Tokyo has formally approved the purchase and deployment of Aegis Ashore systems to “fundamentally improve” Japan’s anti-missile capabilities against potential “surprise attacks,” local media reported after the Cabinet meeting.

The Japanese government plans to purchase two Lockheed Martin missile defense systems at the cost of at least 100 billion yen ($888 million) a unit, Defense Ministry officials noted, expressing hope that Aegis Ashore would become operational by 2023. The missile defense systems will be equipped with SM-3 Block 2A interceptors and will be administered by the Ground Self-Defense Force. However, according to Reuters sources, the infrastructure and launchers alone, without the missiles themselves, would cost Tokyo at least $2 billion.

“We need to fundamentally improve our ballistic missile defense abilities to protect our country at all times and in a sustainable manner,” the government said in a document endorsed by the Cabinet on Tuesday, agreeing that North Korea poses a “new level of threat” to Japan, Kyodo News reported.

Japan’s Defense Ministry is seeking a record-high 5.26 trillion yen ($48 billion) budget for the fiscal year beginning next April to add missile interceptors alongside other military equipment. Initially, the government was also considering the purchase of the US-built THAAD (Terminal High Altitude Area Defense) system before deciding on Aegis Ashore.
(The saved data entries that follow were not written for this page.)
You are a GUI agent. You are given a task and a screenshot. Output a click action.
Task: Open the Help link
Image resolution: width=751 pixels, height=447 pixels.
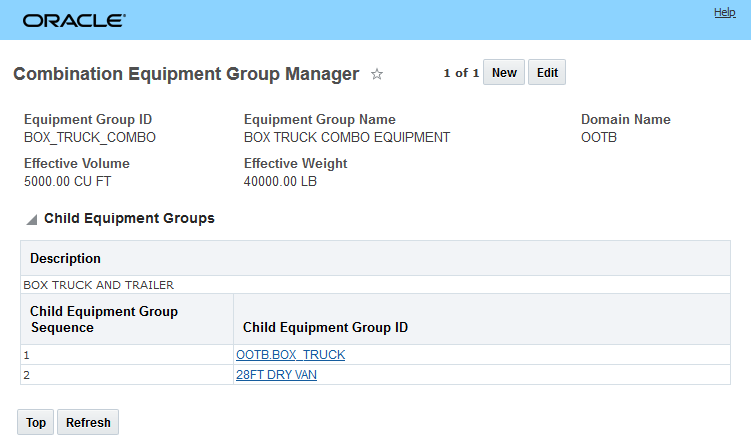pyautogui.click(x=724, y=12)
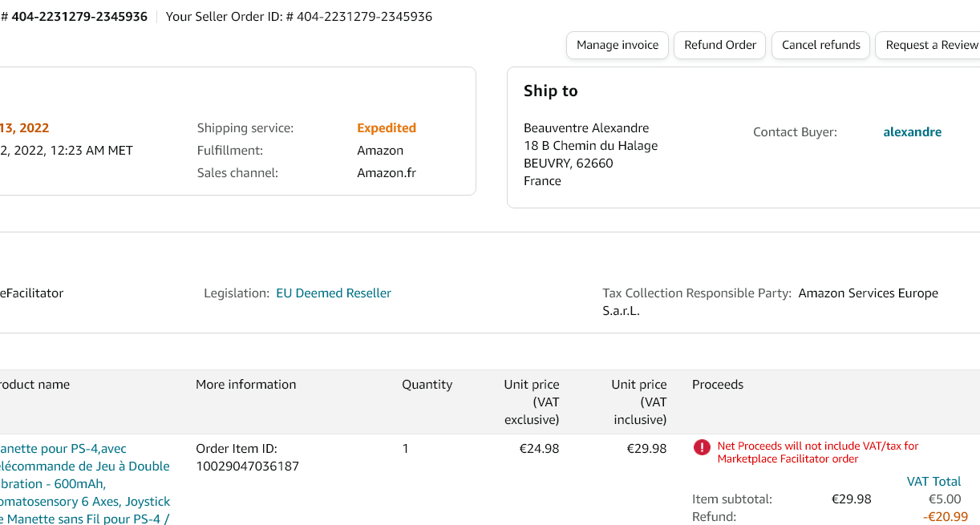Viewport: 980px width, 525px height.
Task: Click the Proceeds column header
Action: pyautogui.click(x=717, y=385)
“We believe this new system will significantly boost our abilities to deal with surprise attacks and saturation attacks,” a ministry official told Kyodo.

To expedite the introduction of Aegis Ashore, the ministry is also seeking 730 million yen ($6.4 million) in next fiscal year’s budget to cover design costs and research fees to scout two sites in the Akita and Yamaguchi Prefectures as potential locations to deploy two land-based systems. Furthermore, Tokyo will also allocate 2.1 billion yen ($18 million) from the supplementary budget for the current financial year, ending March 31, 2018, to speed up the deployment of the US-built hardware.

The deployment of additional missile defense capabilities would unlikely be welcomed by the big regional players, China and Russia. Last month, Russian Foreign Minister Sergey Lavrov expressed concern that the US missile defense systems are encircling Russia, stressing that Moscow cannot accept “attempts to pump armaments and military equipment into the [Asian] region, and to militarize it citing the North Korean nuclear threat.”

Currently, Japan runs a two-tier system to protect its airspace from hostile projectiles. The system relies on the ship-based Aegis SM-3 interceptors to target missiles in space and land-based PAC-3 batteries to intercept rockets flying closer to the ground. With the deployment of Aegis Ashore, Japan hopes to entirely protect its territory from any rogue missiles.

However, so far Tokyo has not used any of its existing arsenals to shoot down any North Korean missiles that have repeatedly been fired in the vicinity of Japan. On November 28, North Korea launched the Hwasong-15 ballistic missile. The projectile flew some 1,000 kilometers eastward, according to the Pentagon, before falling in the Sea of Japan without causing any damage. This was the first missile launch by North Korea in over two months. On September 15, Pyongyang tested the Hwasong-12 missile which flew over Hokkaido, Japan’s second largest island. Earlier on August 29, a Hwasong-12 ballistic missile also passed over Hokkaido airspace.